Es ist uns im Gegenteil in den intensiven Beratungen der letzten anderthalb Jahre zu unserem Gesetzentwurf gelungen, präzise die Trennung zu ziehen zwischen zum Beispiel Ärzten, die in schweren Situationen nach ihrem Gewissen handeln, und anderen, die es darauf anlegen, geschäftsmäßig mit Absicht und auf Wiederholung angelegt die Suizidbeihilfe zu fördern. Wir brauchen stattdessen menschliche Zuwendung, manchmal sollte man einfach nur zuhören oder mal die Hand halten. Der Lebenswille kann auch dadurch dahinschwinden, wenn man sich einsam oder nicht mehr gebraucht fühlt.

Liebe Kolleginnen und Kollegen, jeder von uns kann einmal selbst in eine ausweglose Situation kommen. Die FAZ hat am gestrigen Donnerstag einen besonders eindrücklichen Fall veröffentlicht. Ich möchte ihn hier zum Schluss kurz beschreiben. Viele hier kennen den sehr anrührenden französischen Film Ziemlich beste Freunde. Der Film beruht auf der wahren Geschichte eines sehr erfolgreichen und bekannten Unternehmers, der nach einem Absturz beim Gleitflug vor 20 Jahren vom Hals abwärts komplett gelähmt ist. Er wollte deshalb nicht weiterleben, aber er fand laut seiner Aussage niemanden, der ihm beim Suizid half. Für einen derart gelähmten Menschen sei ein Suizid eben kompliziert zu bewerkstelligen. In diesen Tagen sagte er - auch das will ich zum Schluss zitieren -:

"Heute würde ich mein Leben niemals aufgeben wollen. Im Gegenteil: Die wiederkehrenden Debatten um eine Vereinfachung der Sterbehilfe ängstigen mich. Ich fürchte manchmal, unsere Gesellschaft könnte in ihrem Optimierungswahn einen Automatismus dieser Methode akzeptieren."

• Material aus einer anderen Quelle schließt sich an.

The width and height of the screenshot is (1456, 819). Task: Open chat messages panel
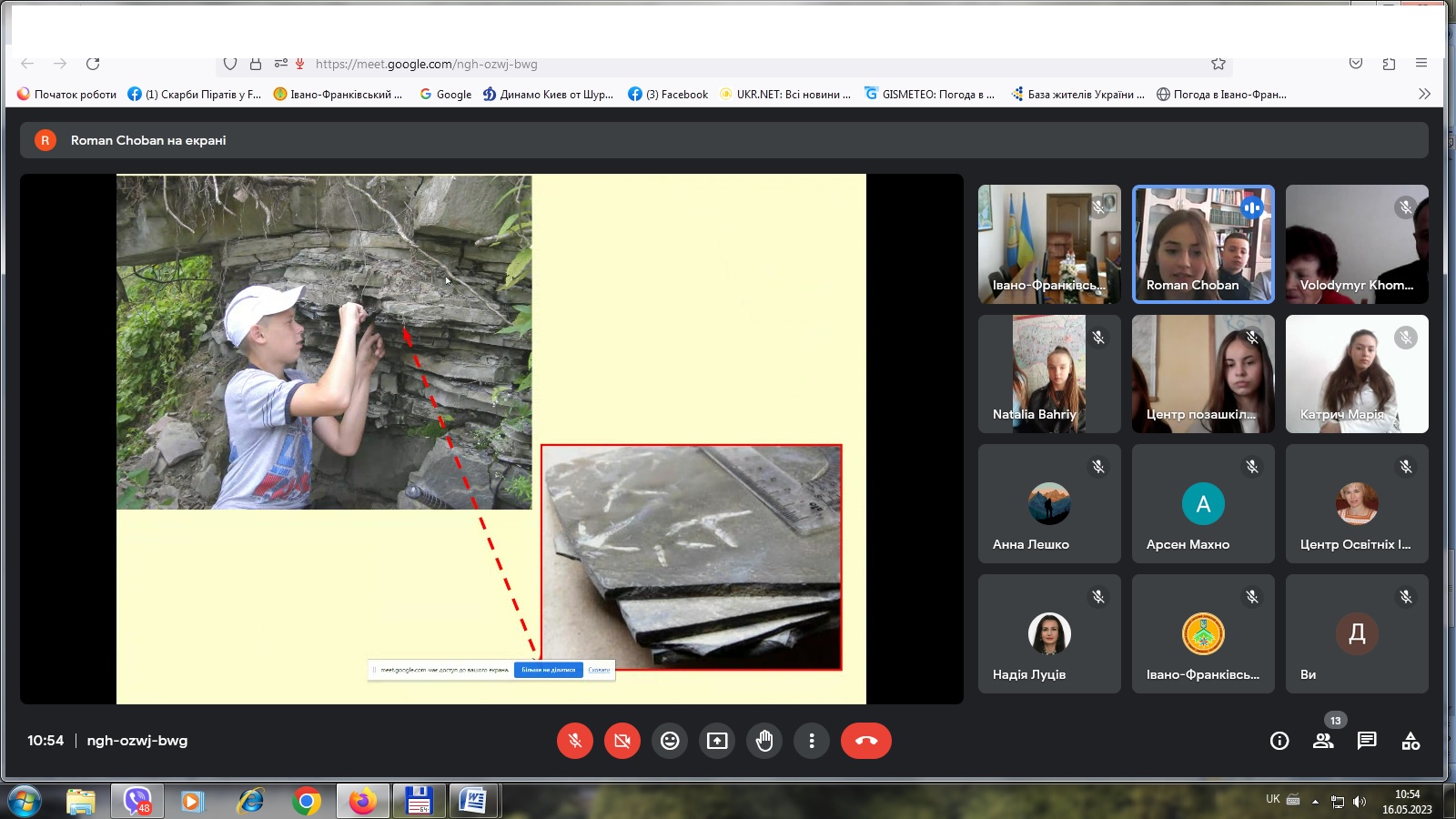tap(1367, 741)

Liebe Kolleginnen und Kollegen, dieser Perspektivwechsel, dieses Beispiel eines sehr selbstbewussten Menschen zeigt: Niemand - niemand! - ist unter Druck vor Fehlschlüssen sicher. So wie wir gestern die Hilfen für sterbende Menschen deutlich gestärkt haben, so müssen wir heute den Schutz von Menschen in subjektiv auswegloser Lage stärken. Wir müssen diesen Schritt heute tun. Ich bitte Sie und ich bitte euch, ihn mit uns gemeinsam zu gehen.